The problem was that she had had a brief episode of depression some years ago when her marriage was breaking up, and this was recorded in her medical notes. When applying for cover the patient had not even reported it. Not surprisingly, she felt it was a normal reaction to the circumstances and not indicative of any ongoing health issue.
Unfortunately, the insurer saw it differently and wanted to exclude any mental health condition from her policy, probably indefinitely. As her doctors, we drafted a letter to push back on this, but I’m not sure if it worked.
I’m not bagging the insurance companies here. Their job is to manage risk, and we are all happy for their help when something bad happens. But it reinforces a point made by Mat Sturge in his recent Hibiscus Matters Finance column (HM September 19). We sometimes don’t appreciate that when we apply for insurance, or even make an ACC claim, we are giving them pretty wide permission to access our medical records. Doctors are very aware of this and try and manage the situation in different ways. I have heard of GPs avoiding ‘the D word’ (depression) for low mood and using “feeling up and down” instead. I think this is problematical because it only works if everybody understands the code.

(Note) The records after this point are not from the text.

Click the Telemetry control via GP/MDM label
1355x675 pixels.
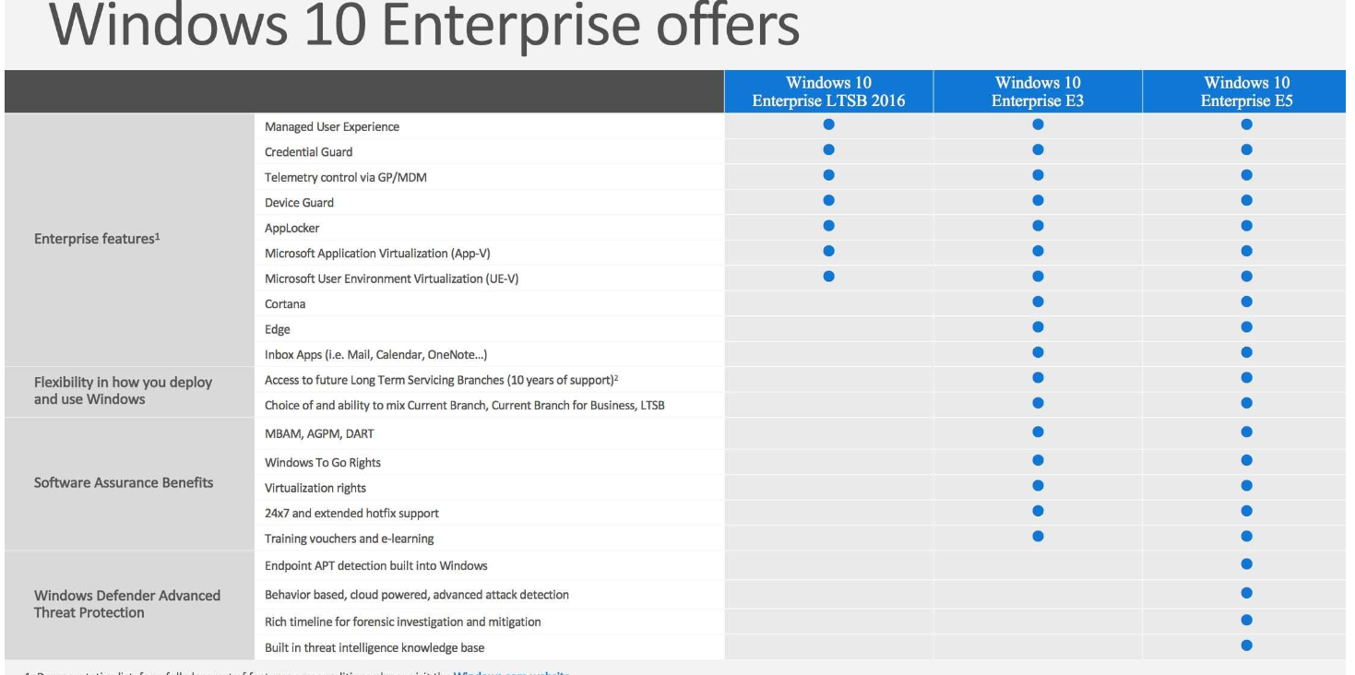(x=345, y=177)
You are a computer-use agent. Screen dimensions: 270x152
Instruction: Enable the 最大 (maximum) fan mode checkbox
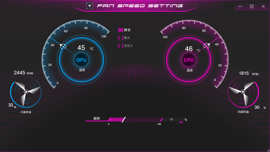pyautogui.click(x=121, y=38)
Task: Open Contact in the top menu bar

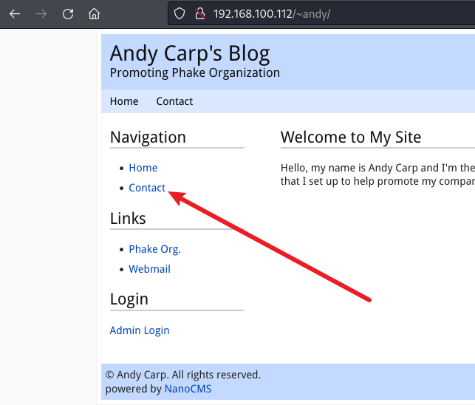Action: pyautogui.click(x=174, y=101)
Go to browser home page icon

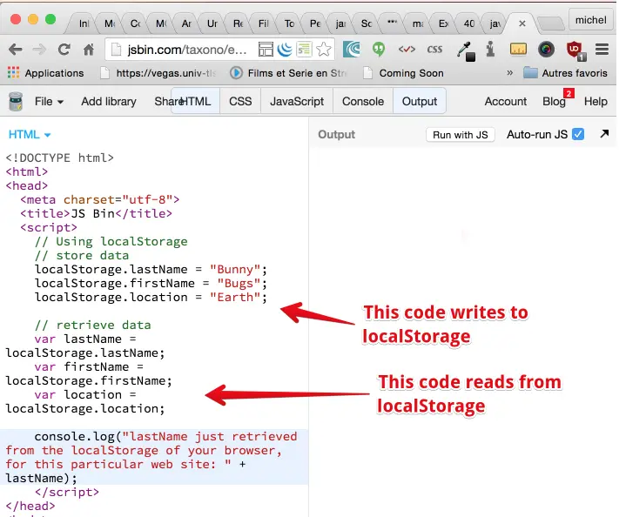(88, 50)
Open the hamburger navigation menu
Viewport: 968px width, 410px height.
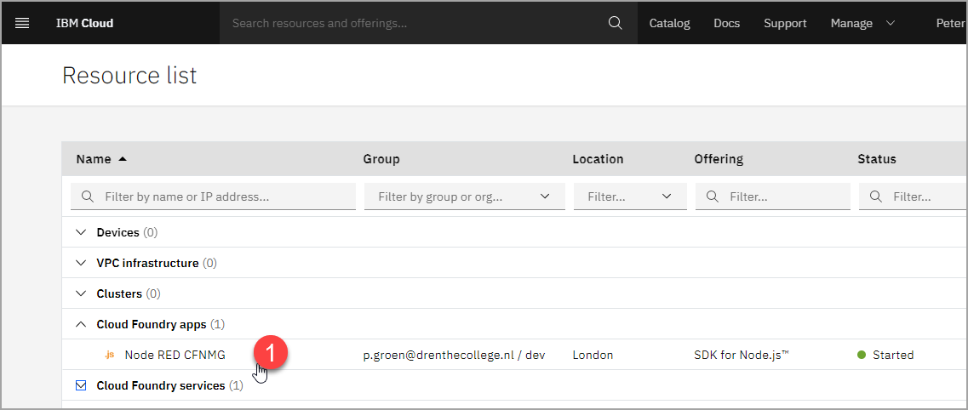[x=22, y=24]
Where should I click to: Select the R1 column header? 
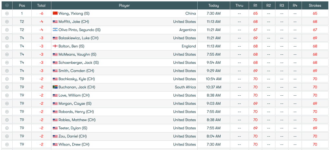tap(255, 5)
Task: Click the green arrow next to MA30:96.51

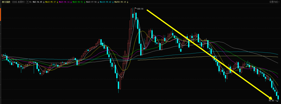Action: pyautogui.click(x=85, y=2)
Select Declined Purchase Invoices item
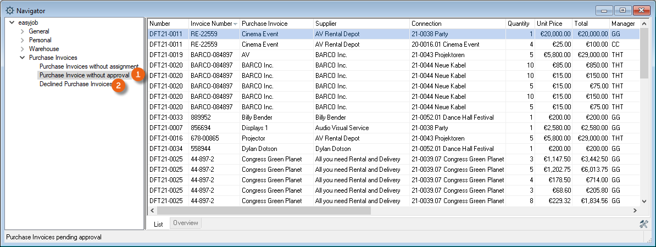 point(76,84)
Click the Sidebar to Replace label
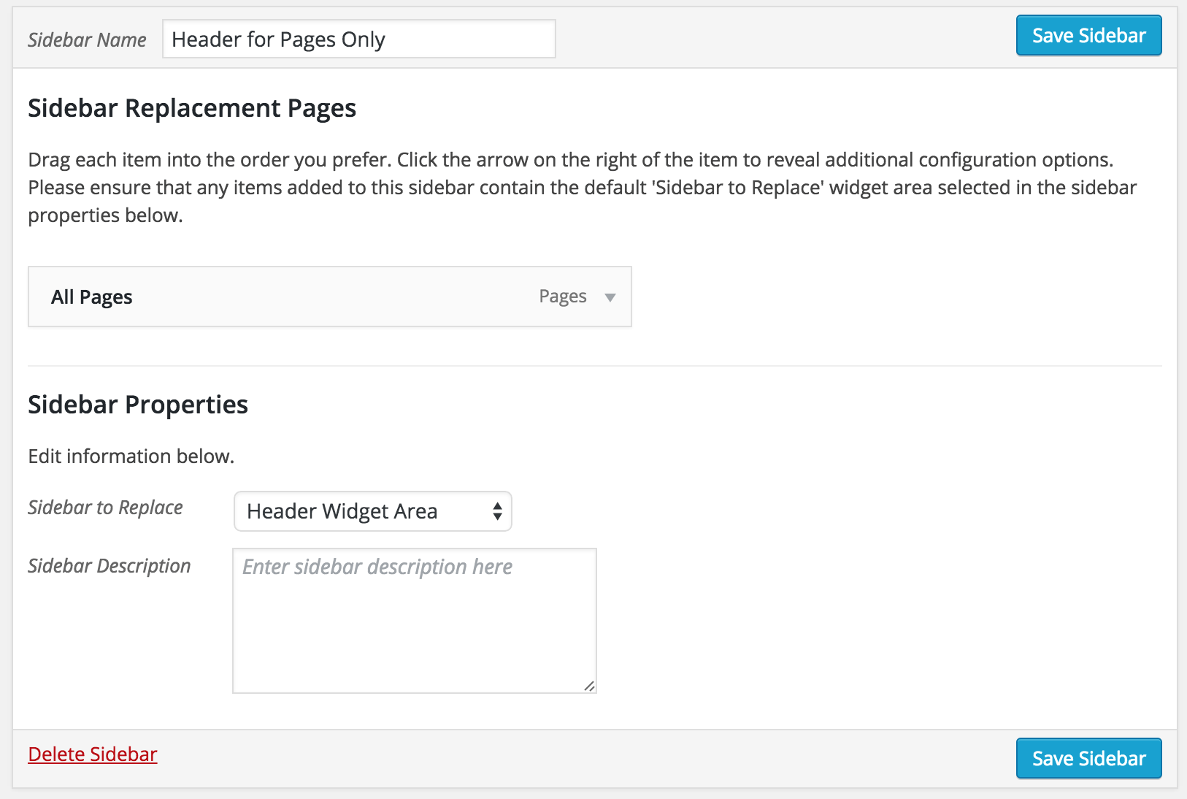The width and height of the screenshot is (1187, 799). 105,508
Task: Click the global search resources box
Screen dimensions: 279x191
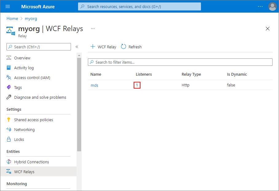Action: (140, 6)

On the other hand I do sometimes warn a patient if I think some particularly sensitive information is going to be released to a third party. At least they are making a fully informed decision then and don’t get any nasty surprises.
Another privacy issue which comes up regularly in general practice is whether parents can have access their children’s notes. People often assume they can but in fact children have the right to privacy just like everybody else. Surprisingly, there is no set age of consent for medical procedures. The assessment of whether a young person is competent to give consent (and entitled to privacy) rests with their doctor. So even patients in their early teens may ask for their medical information not to be shared with their parents, and we doctors have to honour that.
The other tricky privacy issue is when somebody gives information to a doctor regarding another patient. “Please don’t tell them that I said this, but I think you should know…”
This kind of intelligence can be really helpful, but you must make it clear if you don’t want it entered in the notes. Otherwise the patient may access it at a later date and your cover will be blown.